• SOURCE EXCERPT

+===+

BC1. The following summarizes the Board’s considerations in reaching the conclusions in this Update. It includes reasons for accepting certain approaches and rejecting others. Individual Board members gave greater weight to some factors than to others.
BC2. The Board is issuing the amendments in this Update to enhance the transparency of an NFP’s reporting of contributed nonfinancial assets by requiring additional presentation and disclosure requirements for those contributions.
BC3. Stakeholders raised concerns about an NFP’s reporting of gifts-in-kind, specifically contributed nonfinancial assets. Some stakeholders expressed concerns about the lack of transparency for contributed nonfinancial assets, specifically the amount of contributed nonfinancial assets received and used in an NFP’s programs and other activities. Other stakeholders expressed concerns about the clarity of certain aspects of the measurement guidance in Topic 820 about certain contributed nonfinancial assets. In response, the staff created a working group to assist the staff in identifying potential changes to GAAP to address the concerns brought to the Board’s attention about an NFP’s reporting of gifts-in-kind, specifically contributed nonfinancial assets.
BC4. Subtopic 958-605 has (a) requirements for the recognition and initial measurement of contributions and (b) disclosure requirements for contributed services. However, Subtopic 958-605 does not include specific presentation requirements or specific disclosure requirements for contributed nonfinancial assets other than contributed services. In June 2019, the Board added a project to its research agenda on the presentation, disclosure, and measurement of gift-in-kind contributions.
BC5. On August 21, 2019, the Board decided to add a project to its technical agenda with the objective of providing additional transparency in the reporting of gifts-in-kind, specifically contributed nonfinancial assets, through potential enhancements to presentation and disclosure. The Board decided not to change existing fair value measurement requirements in Topic 820 related to entityspecific restrictions because those changes could have had unintended consequences. The fair value framework applies to transactions of NFPs, private companies, and public business entities beyond those involving contributed nonfinancial assets.

+===+

• DATA FOR THIS EXERCISE

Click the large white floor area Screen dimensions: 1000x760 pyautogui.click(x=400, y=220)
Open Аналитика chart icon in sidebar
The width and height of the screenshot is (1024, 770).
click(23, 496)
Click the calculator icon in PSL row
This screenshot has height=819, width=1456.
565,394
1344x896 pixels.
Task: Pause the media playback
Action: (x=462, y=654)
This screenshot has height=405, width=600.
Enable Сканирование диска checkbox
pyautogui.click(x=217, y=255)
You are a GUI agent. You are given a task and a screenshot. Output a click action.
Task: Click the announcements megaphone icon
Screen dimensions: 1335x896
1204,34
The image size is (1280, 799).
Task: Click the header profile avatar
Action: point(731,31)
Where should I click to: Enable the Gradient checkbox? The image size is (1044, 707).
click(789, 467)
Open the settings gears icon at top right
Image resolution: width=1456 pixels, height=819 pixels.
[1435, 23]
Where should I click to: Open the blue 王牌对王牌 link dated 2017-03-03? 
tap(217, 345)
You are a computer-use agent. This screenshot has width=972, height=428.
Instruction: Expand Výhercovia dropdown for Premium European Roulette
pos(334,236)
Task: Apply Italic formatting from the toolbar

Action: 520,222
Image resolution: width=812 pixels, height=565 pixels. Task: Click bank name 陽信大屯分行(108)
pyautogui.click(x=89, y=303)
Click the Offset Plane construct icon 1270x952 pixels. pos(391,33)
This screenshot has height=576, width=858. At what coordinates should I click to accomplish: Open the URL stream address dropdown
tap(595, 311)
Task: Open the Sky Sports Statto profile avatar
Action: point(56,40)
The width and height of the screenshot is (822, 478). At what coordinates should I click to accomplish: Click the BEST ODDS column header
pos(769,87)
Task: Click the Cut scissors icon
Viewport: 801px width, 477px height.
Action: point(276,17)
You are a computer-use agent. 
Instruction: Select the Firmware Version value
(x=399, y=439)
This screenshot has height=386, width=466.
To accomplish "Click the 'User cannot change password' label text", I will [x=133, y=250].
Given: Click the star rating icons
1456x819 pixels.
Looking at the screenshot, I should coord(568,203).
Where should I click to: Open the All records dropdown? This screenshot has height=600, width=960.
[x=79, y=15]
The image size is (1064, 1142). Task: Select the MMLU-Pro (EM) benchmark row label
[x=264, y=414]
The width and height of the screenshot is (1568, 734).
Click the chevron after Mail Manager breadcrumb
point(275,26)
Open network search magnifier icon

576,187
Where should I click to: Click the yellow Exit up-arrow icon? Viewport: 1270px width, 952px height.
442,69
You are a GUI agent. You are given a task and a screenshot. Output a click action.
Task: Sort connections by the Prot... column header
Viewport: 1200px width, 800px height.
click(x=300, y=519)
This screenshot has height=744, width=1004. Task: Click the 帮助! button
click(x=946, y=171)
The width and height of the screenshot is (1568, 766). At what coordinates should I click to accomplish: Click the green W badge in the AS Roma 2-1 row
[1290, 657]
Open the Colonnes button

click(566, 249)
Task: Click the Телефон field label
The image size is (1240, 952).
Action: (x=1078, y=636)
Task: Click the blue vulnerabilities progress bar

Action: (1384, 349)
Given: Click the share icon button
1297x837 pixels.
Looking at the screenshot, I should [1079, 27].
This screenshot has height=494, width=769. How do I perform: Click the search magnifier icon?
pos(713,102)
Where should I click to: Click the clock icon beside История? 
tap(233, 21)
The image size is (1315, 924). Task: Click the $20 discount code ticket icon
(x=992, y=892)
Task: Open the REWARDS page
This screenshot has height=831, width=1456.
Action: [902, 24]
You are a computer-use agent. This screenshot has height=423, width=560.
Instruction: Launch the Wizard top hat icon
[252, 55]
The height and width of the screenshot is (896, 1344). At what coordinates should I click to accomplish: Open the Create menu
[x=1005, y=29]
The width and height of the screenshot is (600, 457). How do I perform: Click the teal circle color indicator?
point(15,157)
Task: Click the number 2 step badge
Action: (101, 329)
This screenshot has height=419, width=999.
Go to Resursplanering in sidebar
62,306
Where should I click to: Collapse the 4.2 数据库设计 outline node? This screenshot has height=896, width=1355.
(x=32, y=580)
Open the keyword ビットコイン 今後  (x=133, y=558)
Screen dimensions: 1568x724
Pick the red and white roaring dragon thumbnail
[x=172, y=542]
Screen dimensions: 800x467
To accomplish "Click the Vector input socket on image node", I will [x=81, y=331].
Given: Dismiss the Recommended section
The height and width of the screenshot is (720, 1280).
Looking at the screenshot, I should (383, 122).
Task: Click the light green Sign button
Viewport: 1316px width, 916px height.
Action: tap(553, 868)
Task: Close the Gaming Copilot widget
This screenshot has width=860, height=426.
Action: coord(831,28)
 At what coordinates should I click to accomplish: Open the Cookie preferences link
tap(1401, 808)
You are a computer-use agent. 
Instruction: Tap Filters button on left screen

+===+

• PROBLEMS AND TASKS
1) Answer these questions from the excerpt on contributed nonfinancial assets:
(a) In what month and year did the Board add a project on gift-in-kind contributions to its research agenda?
(b) What did the staff create to help it identify potential changes to GAAP?
(c) On what date did the Board decide to add a project to its technical agenda?
2) Please rewrite the records from their start through the line containing "click(789, 467)", changing "checkbox" to "tick box" and keeping everything else the same. Return only those lines.

• COMPLETED EXERCISE
1)
(a) June 2019
(b) A working group
(c) August 21, 2019

2)
Click the large white floor area Screen dimensions: 1000x760 pyautogui.click(x=400, y=220)
Open Аналитика chart icon in sidebar
The width and height of the screenshot is (1024, 770).
click(23, 496)
Click the calculator icon in PSL row
This screenshot has height=819, width=1456.
565,394
1344x896 pixels.
Task: Pause the media playback
Action: (x=462, y=654)
This screenshot has height=405, width=600.
Enable Сканирование диска tick box
pyautogui.click(x=217, y=255)
You are a GUI agent. You are given a task and a screenshot. Output a click action.
Task: Click the announcements megaphone icon
Screen dimensions: 1335x896
1204,34
The image size is (1280, 799).
Task: Click the header profile avatar
Action: point(731,31)
Where should I click to: Enable the Gradient tick box? The image size is (1044, 707).
click(789, 467)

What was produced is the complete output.